Using science, not semantics

I’ve always been a bit uncomfortable with the DSM (Diagnostic and Statistics Manual) that is used almost universally for mental health issues and pretty much everything having to do with drug dependence and addiction.

When the controversy over the new DSM-5 was brewing and people were saying that this could significantly affect the number of people with specific mental health issues, that sent up red flags: How could a person’s mental health condition change based on rewriting a manual (unless you were actually stuck on the committee re-writing it, of course)? It started to sound to a layman like me that the entire field of mental health diagnosis (and thus all discussions about potential psychiatric harms of drug use and abuse) were based mostly on semantics.

Thus I was particularly interested in this article by Dr. Harold Kopleicz: The National Institute of Mental Health Declares Independence from the DSM-5

The strength of each of the editions of DSM has been “reliability” — each edition has ensured that clinicians use the same terms in the same ways. The weakness is its lack of validity. Unlike our definitions of ischemic heart disease, lymphoma, or AIDS, the DSM diagnoses are based on a consensus about clusters of clinical symptoms, not any objective laboratory measure.
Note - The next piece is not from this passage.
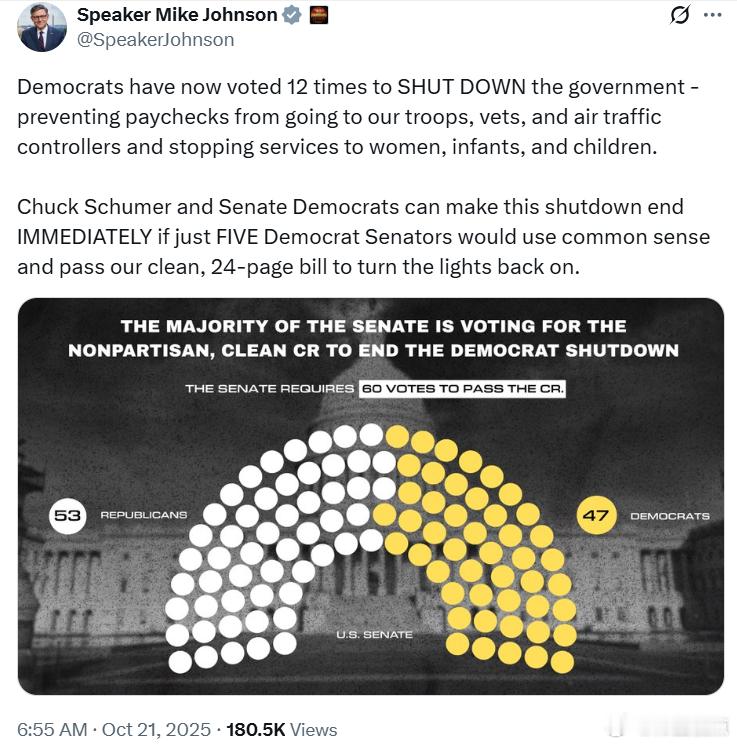
Task: Click the REPUBLICANS label in the chart
Action: tap(143, 515)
It is no secret that the DSM is a clinical tool more than a scientific one, designed to compensate for the often unknown “etiology” or cause of psychiatric illness. This has been true since we began perceiving mental illnesses as real diseases of the brain. Lacking objective diagnostic tests — for now — the manual creates a set of clinical categories so that doctors are on the same page, and so that research into treatments could be effectively compared.

Dr. Insel’s “abandonment” of the DSM is in fact a symptom of his optimism that we are now or will soon be able to discover the “real,” biological causes of mental illness. The DSM is inconsistent with this science. “We cannot succeed if we use DSM categories,” he writes. “The diagnostic system has to be based on the emerging research data, not on the current symptom-based categories.”

This really helps me put the DSM into perspective. It also points out the fact that we should be wary of statistics showing numbers of people dependent on, or addicted to, various drugs, as these are also based on arbitrary DSM categories, not actual biological science.